Growing up, I can’t even count how many times I heard my mom yell the words, “I’m not one of your little friends.”
In fact, it’s now a running joke in the Black Community, because I’m pretty sure all of us heard these words growing up. But as a mom who’s doing things differently with my own kids, this isn’t something I say. In fact, I let them know, with intention, that I am their friend—their very first one.
The damage of not thinking of my mom as a friend
Let me preface this section by saying that I love my mom more than I can put into words. She did the very best she could as a mom, and using her example as a starting point has made it so my own journey in motherhood is something I’m proud of. But there was some room for growth. Why?

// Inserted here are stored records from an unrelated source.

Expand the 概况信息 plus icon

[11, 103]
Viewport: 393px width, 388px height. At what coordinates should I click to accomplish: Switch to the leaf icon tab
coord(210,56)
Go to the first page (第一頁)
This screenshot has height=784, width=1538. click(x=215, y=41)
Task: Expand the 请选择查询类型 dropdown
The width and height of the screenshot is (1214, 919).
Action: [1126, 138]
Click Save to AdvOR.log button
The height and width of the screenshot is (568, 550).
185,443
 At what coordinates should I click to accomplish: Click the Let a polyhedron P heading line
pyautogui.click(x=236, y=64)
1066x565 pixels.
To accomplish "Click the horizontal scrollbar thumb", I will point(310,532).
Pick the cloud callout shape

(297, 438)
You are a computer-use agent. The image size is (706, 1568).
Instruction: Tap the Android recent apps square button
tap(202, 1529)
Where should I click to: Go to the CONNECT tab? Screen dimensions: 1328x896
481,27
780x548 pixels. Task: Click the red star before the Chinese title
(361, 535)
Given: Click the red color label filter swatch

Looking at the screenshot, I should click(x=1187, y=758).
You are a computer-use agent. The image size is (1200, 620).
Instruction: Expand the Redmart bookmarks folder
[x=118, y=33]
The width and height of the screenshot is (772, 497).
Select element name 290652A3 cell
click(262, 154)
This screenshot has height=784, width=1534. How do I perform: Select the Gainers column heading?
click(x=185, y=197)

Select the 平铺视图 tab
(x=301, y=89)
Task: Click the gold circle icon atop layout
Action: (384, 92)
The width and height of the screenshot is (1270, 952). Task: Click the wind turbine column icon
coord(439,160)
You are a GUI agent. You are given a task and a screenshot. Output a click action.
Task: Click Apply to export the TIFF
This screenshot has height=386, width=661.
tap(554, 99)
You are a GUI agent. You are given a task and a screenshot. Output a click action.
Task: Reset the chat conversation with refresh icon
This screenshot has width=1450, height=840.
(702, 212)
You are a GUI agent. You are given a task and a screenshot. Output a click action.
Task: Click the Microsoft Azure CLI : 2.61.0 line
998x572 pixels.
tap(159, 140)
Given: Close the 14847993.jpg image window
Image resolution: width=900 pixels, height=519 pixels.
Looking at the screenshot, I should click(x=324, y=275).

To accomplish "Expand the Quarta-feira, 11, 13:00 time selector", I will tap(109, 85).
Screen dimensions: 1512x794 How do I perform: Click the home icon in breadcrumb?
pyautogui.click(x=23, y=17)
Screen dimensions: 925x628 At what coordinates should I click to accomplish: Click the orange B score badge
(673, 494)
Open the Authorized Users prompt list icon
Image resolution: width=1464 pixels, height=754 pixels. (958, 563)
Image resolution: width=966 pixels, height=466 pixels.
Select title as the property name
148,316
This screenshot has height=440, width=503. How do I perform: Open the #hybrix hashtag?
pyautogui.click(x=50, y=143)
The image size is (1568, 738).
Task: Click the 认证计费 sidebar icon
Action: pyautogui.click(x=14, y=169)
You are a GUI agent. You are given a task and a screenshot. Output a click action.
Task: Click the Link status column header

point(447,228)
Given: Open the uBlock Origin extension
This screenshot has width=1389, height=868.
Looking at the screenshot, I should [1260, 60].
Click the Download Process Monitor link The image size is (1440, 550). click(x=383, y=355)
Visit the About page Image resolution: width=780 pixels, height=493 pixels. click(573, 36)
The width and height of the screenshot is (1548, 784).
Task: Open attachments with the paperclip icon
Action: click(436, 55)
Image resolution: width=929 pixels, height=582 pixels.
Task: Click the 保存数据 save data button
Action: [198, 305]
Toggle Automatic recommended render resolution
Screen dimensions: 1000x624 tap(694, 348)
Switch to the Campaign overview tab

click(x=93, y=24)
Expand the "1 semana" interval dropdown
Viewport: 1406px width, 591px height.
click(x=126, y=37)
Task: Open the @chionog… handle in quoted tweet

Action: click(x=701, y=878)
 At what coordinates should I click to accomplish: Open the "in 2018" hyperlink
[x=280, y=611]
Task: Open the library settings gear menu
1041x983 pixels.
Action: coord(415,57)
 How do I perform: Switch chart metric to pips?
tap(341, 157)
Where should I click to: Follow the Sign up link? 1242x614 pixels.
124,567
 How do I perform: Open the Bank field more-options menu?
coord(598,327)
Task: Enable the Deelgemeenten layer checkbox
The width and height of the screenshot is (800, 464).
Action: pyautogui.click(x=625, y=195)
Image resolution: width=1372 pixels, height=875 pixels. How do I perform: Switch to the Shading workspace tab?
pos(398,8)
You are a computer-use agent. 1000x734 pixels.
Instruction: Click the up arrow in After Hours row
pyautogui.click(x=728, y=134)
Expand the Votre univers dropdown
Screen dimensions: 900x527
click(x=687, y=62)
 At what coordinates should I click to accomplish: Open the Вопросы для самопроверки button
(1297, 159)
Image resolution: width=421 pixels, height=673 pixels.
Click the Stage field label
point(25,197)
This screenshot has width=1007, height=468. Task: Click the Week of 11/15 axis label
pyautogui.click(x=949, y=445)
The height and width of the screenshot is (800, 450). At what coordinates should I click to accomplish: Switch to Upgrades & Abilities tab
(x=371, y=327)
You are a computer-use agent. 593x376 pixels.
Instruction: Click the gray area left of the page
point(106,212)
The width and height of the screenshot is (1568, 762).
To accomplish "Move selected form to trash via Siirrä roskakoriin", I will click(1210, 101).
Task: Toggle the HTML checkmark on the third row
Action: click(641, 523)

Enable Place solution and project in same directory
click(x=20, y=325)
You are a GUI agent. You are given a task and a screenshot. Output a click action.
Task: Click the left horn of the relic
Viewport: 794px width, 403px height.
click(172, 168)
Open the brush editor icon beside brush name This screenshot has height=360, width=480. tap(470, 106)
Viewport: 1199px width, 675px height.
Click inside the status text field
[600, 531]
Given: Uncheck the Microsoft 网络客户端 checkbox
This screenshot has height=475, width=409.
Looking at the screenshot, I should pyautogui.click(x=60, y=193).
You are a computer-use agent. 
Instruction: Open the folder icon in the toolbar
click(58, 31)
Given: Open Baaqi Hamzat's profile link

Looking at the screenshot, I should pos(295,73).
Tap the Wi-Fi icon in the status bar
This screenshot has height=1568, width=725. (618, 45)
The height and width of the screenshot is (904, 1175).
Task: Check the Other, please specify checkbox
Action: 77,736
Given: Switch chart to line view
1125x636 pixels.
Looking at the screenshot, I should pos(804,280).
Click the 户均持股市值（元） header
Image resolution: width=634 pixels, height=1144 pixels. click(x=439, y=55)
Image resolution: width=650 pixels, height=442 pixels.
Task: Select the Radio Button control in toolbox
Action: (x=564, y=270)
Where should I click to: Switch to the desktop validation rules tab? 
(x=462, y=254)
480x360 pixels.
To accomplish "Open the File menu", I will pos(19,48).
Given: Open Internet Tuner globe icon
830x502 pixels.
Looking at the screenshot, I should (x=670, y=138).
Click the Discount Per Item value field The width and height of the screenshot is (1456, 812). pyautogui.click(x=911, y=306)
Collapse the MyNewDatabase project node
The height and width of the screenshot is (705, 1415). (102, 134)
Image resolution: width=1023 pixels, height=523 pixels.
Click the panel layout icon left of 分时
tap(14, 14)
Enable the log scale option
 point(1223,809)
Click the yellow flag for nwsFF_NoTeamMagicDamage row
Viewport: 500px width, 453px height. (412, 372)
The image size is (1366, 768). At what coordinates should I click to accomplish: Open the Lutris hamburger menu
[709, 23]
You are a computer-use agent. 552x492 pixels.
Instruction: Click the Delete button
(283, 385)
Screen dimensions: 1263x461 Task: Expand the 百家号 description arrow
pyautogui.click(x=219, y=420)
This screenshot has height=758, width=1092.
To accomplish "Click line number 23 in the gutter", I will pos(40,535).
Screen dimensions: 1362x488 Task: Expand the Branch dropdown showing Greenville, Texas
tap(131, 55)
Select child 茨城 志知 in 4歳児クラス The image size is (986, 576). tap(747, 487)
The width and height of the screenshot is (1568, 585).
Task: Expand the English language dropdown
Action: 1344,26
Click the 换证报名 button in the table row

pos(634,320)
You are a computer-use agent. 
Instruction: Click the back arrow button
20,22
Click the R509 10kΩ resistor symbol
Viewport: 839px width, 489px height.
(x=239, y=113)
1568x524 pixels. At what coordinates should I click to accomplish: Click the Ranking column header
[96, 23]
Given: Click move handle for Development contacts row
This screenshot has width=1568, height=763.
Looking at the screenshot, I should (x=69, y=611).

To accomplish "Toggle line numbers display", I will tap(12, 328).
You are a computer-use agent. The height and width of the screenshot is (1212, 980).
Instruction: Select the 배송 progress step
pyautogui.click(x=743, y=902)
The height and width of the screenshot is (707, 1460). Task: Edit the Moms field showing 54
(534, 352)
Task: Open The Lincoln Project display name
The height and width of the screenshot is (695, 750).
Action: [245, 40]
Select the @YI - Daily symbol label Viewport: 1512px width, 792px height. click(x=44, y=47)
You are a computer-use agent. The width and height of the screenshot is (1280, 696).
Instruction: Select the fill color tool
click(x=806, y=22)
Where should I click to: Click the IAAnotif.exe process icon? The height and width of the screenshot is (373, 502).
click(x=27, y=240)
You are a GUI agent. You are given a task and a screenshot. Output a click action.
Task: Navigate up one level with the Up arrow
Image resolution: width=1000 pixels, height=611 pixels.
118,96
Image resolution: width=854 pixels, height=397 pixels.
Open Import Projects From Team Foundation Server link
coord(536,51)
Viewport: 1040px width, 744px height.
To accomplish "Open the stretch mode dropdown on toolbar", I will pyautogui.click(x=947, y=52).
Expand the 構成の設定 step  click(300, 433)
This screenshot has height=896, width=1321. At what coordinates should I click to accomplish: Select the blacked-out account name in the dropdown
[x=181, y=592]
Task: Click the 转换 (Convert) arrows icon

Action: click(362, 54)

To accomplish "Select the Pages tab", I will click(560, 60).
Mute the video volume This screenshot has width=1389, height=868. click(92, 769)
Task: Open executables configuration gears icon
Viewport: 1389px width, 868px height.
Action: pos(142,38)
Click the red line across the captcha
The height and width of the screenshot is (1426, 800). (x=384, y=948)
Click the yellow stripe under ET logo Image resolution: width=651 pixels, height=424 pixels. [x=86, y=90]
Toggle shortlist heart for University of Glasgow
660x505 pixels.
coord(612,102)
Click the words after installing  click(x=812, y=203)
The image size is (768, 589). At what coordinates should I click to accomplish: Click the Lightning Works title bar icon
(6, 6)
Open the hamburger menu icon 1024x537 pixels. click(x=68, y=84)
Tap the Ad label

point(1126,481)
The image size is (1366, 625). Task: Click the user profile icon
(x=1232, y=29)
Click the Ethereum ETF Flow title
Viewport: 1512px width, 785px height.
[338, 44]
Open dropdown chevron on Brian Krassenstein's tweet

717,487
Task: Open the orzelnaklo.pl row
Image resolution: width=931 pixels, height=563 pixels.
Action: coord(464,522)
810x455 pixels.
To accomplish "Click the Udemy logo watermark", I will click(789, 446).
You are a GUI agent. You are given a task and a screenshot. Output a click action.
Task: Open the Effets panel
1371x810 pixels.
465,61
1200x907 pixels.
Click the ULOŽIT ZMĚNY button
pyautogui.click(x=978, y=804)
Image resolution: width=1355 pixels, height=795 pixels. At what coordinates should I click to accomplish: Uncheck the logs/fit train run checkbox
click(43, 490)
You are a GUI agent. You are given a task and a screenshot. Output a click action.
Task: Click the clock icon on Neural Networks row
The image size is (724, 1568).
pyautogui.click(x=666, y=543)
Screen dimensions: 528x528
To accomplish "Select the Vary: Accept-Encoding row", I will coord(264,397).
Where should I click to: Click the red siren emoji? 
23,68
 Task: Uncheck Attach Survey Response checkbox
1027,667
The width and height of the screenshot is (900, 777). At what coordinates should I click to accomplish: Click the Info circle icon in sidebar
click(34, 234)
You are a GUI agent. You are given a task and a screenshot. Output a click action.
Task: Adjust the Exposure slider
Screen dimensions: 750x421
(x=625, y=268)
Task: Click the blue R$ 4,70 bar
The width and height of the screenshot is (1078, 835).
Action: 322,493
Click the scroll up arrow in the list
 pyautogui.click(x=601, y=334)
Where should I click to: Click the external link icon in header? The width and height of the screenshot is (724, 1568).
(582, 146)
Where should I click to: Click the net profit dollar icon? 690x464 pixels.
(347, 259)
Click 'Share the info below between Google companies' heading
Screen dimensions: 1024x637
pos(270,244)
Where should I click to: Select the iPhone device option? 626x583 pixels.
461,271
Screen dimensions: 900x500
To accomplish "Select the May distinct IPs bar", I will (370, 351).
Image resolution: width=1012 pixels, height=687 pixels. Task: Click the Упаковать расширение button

I learned about my period from reading the book Are You There God? It’s Me, Margaret. I learned about sex from movies. When I was raped, I didn’t tell her.
Growing up, I felt like I was an outsider in my home—never quite comfortable or able to really let my hair down. I knew my parents loved me without conditions, but I really wanted them to like me, and I wasn’t sure they would if I wasn’t perfect.
That’s not to say that I was the perfect child. I was far from it, but my acting out was on purpose. It screamed, “I NEED YOU IN A DIFFERENT WAY!” But because my parents were raised in the age of “kids are to be seen and not heard” they showed up in the way they were taught.
As I navigated adolescence and my teen years, I dealt with a lot my mom didn’t know about because I didn’t know how to broach the subject with her since she wasn’t “my friend.”
I never thought of adults as anything more than teachers. Instead of talking to me about what was going on, I was accosted with questions about using drugs when I slept more in high school or being pregnant because I was gaining weight. I was escorted to Weight Watchers meetings instead of being talked to about depression and how I was processing surviving multiple sexual assaults.
When my mom did see that something was going on, she took me to a therapist that helped me navigate how my trauma was playing out. This was really helpful. But what I needed was for my mom to be my safe space. I needed her to be my friend so that I could feel free to come to her for guidance as I navigated my feelings, thoughts, and more.
See, my mom is an incredible woman. She’s strong and smart and resourceful. She’s not perfect and is quick to make sure that you know that. But she works hard and loves even harder. While through conversations we’ve had in my adult life, I’ve learned she didn’t know how to show up for me in the way that I needed her because she was figuring life out as a parent of two children with her own history and baggage.
But it was because of the work my mom had done on herself that I needed her guidance through those tough times. And now? We are friends. I don’t know if she’ll admit it but we’ve worked really hard on our relationship to bring it to where it is now.
Why it’s important to be my child’s friend
With my oldest, I started out the same narrative telling her that I’m not one of her little friends. And then a couple years ago, I stopped.
She wanted to tell me something but felt like she couldn’t because I’d told her that I wasn’t her friend. It’s amazing how much of a gut check your children holding a mirror up to you can cause.
I knew how she felt because I’d felt this way too. And the truth is, there shouldn’t be anything that is off limits to discuss with me. If I depend on friends, pop culture, and others to educate my daughter on the important things (or even not so important things), she may be misinformed and make decisions that aren’t conducive to her goals in life.
To date, we’ve talked about sex, what rape is, bullying incidents, how certain things make her feel, crushes at school, different laws, slang terms, music lyrics, and more. Trust me, these conversations are not easy, and as I have them, my insides are screaming and crawling with discomfort. But at the end, she always thanks me for talking to her and answering her questions.
Being my kid’s friend is hard but worth it
Recently my friend brought up how she wasn’t her daughter’s friend and alluded to how she speaks to her friends. As we chatted, I told her that I don’t want my kids to be disrespectful to their friends either. So if my daughter models our relationship with her friends, she’ll be fine. And this is something that I reinforce with them as well. While their relationships with their friends are more lax, they are still built upon a foundation of mutual respect.
Talking about all the things under the sun with them is hard. I never want to see my kids as sexual beings but the reality is that some day, they will be. The more we talk about taboo topics, the less taboo they become.
I want to tell them what to do and demand that they do it because my life has taught me so much. But my job as their mother, their first and wisest friend is to guide them and support them down their own path of life.
I know it’s an unpopular opinion to have in my community, but I am my kids’ friend, and I always will be.